The cubists pasted bits of newspaper into their paintings to complicate the illusion of depth and space. The surrealists made oddball juxtapositions to approximate dream imagery, which they thought revealed the workings of the unconscious mind. Dadaist Hannah Hch's frenzied newspaper collages reflected and satirized the political upheaval of interwar Germany, an approach to social critique echoed in later collage works by early pop artists like Richard Hamilton, feminist artists like Martha Rosler, and even in the Xeroxed, ransom-note esthetics of punk-show handbills and Riot Grrrl fanzines.
In each of these cases, viewers understand that they're seeing a patchwork of sources: cut-lines are evident, scale shifts unexpectedly, and subjects that would never coincide in real life appear together.
Unconsciously, though, a part of us still expects these images to be coherent, rational, real. It's off-putting when that expectation isn't met, and that's why some collage works can make us anxious.
Collage can also be used for, say, scrapbooking, but Winnipeg-based artist Bonnie Marin is clearly drawn to its capacity for creepiness. Her show at the School of Art Gallery, What are you scared of?, uses collage to visualize the fears and anxieties we share as a society -- and the ones we'd rather keep to ourselves.
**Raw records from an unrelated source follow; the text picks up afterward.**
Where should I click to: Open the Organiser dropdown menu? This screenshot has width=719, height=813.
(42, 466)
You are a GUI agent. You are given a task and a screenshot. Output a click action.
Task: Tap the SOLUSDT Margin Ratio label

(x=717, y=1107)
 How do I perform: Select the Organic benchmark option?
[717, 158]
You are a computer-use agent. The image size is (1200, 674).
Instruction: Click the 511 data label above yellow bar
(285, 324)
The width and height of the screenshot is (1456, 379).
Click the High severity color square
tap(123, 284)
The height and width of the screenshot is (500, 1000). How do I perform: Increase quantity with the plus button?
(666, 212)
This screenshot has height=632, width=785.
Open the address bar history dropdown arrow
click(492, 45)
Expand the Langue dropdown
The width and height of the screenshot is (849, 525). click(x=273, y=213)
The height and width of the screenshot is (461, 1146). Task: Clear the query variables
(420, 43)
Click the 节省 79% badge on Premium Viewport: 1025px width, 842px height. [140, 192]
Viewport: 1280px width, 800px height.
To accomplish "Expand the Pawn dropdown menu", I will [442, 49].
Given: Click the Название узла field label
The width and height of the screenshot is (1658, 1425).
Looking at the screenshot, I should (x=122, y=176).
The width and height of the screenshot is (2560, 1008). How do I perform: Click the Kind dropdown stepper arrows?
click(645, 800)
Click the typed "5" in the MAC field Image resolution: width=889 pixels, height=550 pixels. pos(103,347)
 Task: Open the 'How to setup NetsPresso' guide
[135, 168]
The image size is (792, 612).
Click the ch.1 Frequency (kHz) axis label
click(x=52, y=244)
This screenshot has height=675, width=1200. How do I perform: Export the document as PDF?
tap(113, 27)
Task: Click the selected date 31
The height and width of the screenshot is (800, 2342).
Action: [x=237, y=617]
The work -- small-scale paper collages, dollhouse-like mixed-media tableaux, and a series of wall works incorporating wood, wax and found images -- is seldom "graphic." Instead, it menacingly hints at fears ranging from war, genocide and natural disaster to suicide and serial killers, domestic strife, identity crises, noises in the attic, and letting your kids walk to school alone.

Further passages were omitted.